Overview of Using Bills of Resources with Promising

A bill of resources includes the critical manufacturing components, subassemblies, and resources that you need to promise an item for an interorganization transfer, manufacturing work order, or purchase order from a supplier. You can use it to help fulfill a sales order when supply isn’t already available in your supply chain.

Use a bill of resources to make your implementation more efficient.

  • You can set up a scheduled process that automatically creates a bill of resources from your work definitions in Manufacturing and sourcing rules from Promising.
  • You can also manually create one and upload it through file-based data import.
  • You specify what items and resources are critical, then the process uses those details to look at only the critical path in your supply chain that you need to deliver the item on time.

Use a bill of resources only with database promising. Don't use it with source promising. For details, see Database Promising and Source Promising.

Here's a summary of your set up.

Here's a summary of your set up.

Note

  1. You use the Global Order Promising work area to model your supply chain, such as creating a sourcing rule that tells Promising which warehouses, factories and suppliers to source supply for your item, transit times to consider for shipping, and so on.
  2. You use the Work Definition work area to specify the work that your factory needs to do to create the item, such as the assemblies, subassemblies, and manufacturing components that you need to create the item, what manufacturing components you need for each assembly, what items are critical and which ones aren't, and so on.
  3. You use the Scheduled Process work area to run the Create Bills of Resources scheduled process. You tell the process to look at only manufacturing components that are critical and resources that are bottlenecks.
  4. The scheduled process saves your bill of resources in a simulation set. You use the Aggregate Bill of Resource tab in the Plan Inputs work area to view the bill of resources that the schedule process creates. You can drill into the items, resources, and suppliers that are part of the bill of resources.

    Promising uses an input simulation set that you specify to determine how it will promise your sales order when it consumes critical resources and manufacturing components. Promising stores the results of the schedule process in an output simulation set. You can use these output sets to create different bills of resources and store each bill in a different set.
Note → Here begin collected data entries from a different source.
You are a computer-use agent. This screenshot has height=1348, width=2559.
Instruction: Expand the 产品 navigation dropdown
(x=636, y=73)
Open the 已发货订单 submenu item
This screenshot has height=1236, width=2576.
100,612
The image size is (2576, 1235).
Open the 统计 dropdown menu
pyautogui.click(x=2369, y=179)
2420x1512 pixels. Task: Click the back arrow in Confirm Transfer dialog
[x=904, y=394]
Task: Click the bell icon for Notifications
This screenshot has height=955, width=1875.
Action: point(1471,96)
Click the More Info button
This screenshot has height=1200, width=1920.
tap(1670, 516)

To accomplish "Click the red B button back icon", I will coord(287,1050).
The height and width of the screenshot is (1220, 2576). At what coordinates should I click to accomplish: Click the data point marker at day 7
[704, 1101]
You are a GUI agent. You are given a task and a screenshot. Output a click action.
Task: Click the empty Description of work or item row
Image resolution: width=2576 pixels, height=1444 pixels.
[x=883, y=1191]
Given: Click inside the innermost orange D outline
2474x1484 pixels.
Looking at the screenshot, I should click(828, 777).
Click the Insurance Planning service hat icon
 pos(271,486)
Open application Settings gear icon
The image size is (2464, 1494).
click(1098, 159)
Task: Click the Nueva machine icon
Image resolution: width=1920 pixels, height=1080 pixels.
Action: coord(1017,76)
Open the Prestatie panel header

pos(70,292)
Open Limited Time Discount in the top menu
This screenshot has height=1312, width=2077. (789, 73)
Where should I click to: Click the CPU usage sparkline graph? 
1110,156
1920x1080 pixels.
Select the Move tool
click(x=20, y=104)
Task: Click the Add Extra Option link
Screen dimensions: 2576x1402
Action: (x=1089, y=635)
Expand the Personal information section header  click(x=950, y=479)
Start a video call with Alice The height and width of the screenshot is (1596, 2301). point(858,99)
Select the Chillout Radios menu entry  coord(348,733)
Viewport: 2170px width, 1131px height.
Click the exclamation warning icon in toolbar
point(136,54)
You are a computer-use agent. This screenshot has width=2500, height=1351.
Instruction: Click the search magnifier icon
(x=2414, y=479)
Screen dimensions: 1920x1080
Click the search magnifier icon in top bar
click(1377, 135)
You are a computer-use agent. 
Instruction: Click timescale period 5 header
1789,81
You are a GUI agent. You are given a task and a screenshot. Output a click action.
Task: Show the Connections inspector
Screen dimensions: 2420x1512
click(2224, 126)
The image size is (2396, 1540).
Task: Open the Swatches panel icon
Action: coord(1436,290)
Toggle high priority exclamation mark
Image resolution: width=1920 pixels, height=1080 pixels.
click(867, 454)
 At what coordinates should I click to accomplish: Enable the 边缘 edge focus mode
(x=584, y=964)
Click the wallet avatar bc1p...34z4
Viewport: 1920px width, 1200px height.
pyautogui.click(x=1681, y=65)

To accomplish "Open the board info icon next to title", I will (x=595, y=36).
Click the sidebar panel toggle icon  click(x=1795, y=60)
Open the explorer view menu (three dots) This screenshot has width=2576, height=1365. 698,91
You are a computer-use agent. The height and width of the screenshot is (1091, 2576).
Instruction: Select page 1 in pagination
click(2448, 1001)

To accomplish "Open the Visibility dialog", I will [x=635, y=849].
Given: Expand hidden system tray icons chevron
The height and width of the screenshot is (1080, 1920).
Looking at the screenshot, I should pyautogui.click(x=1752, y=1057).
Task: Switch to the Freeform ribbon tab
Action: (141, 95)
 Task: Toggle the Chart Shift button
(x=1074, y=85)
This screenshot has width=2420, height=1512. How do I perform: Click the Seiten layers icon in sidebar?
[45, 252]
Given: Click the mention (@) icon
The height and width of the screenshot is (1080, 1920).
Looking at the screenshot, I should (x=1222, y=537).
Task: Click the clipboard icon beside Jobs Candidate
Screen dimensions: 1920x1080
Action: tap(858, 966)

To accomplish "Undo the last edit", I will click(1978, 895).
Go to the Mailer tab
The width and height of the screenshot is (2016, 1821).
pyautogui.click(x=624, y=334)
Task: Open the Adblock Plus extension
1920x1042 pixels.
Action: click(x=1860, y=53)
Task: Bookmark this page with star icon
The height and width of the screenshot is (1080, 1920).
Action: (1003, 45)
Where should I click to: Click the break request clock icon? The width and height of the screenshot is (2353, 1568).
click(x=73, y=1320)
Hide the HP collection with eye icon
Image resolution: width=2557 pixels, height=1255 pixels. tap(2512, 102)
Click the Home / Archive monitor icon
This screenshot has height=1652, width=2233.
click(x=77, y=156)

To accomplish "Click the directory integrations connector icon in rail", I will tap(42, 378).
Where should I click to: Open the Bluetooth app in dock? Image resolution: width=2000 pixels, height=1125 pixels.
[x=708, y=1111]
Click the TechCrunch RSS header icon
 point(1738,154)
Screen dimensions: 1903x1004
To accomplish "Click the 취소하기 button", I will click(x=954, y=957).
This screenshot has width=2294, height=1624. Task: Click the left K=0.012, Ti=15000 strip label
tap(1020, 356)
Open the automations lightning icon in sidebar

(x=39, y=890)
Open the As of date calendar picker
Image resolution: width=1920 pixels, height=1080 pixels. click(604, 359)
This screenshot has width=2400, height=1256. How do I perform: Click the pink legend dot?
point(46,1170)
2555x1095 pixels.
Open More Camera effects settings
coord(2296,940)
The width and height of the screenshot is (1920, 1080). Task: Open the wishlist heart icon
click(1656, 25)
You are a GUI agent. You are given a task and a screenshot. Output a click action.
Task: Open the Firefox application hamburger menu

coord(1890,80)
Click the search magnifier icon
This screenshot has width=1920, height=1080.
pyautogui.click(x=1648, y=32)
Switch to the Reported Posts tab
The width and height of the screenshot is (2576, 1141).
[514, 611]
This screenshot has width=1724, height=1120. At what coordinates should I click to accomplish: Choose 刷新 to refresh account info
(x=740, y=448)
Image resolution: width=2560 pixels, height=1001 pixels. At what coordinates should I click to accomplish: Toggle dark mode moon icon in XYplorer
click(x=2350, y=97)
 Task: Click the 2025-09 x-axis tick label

You can then compare sets and select the one that works best for you.

BORs & BOMs

A resource is the labor or machines that you use to do an operation that's necessary to create the item. A bill of resources (BOR) is a list of resources. A bill of materials (BOM) is a list of the physical parts that you need to build the item.

A bill of resources can also include data that you would normally have in a bill of materials, such an item or subassembly. You can use a bill of resources to plan capacity so you can prioritize and schedule work in your factory. Here's an example of some of the attributes on a bill of resources.

Assembly Item Component Item Resource Lead Time Offset in Days Usage Quantity
Deluxe Big Stove - Labor for Stove 3 Days 8
Deluxe Big Stove Deluxe Big Stove - 3 Days 2
Oven - Labor for Oven 4 Days 8
Oven Safety Glass - 4 Days 4

A bill of resources is similar to a bill of materials because they each use a hierarchy where the top level represents the finished item. Here's an example hierarchy of a bill of resources.

Deluxe Big Stove
  Burner Top
    Burner Knobs
  Labor for Stove
  Warming Tray
    Temperature Control
    Pull Handle

  Oven
    Bluetooth Control
    Safety Glass
    Labor for Oven
    Oven Assembly Machine 
    Oven Type
      Gas
      Electric
      Window

Note

  • This hierarchy represents a configuration model.
  • The Deluxe Big Stove is the top-level item.
  • The burner top and the burner knobs are manufacturing components that you use when you assemble the stove. Burner Top is a child of the Big Stove, and Burner Knobs is a grandchild of the Big Stove.
  • Labor for Stove is a resource. The labor that you need to assemble the stove.
  • Labor for Oven is a resource. The the labor that you need to assemble the oven.
  • Oven Assembly Machine is a resource. The machine that the Labor for Oven resource uses to assemble the oven.

For details, see Automatically Generate Bills of Resources.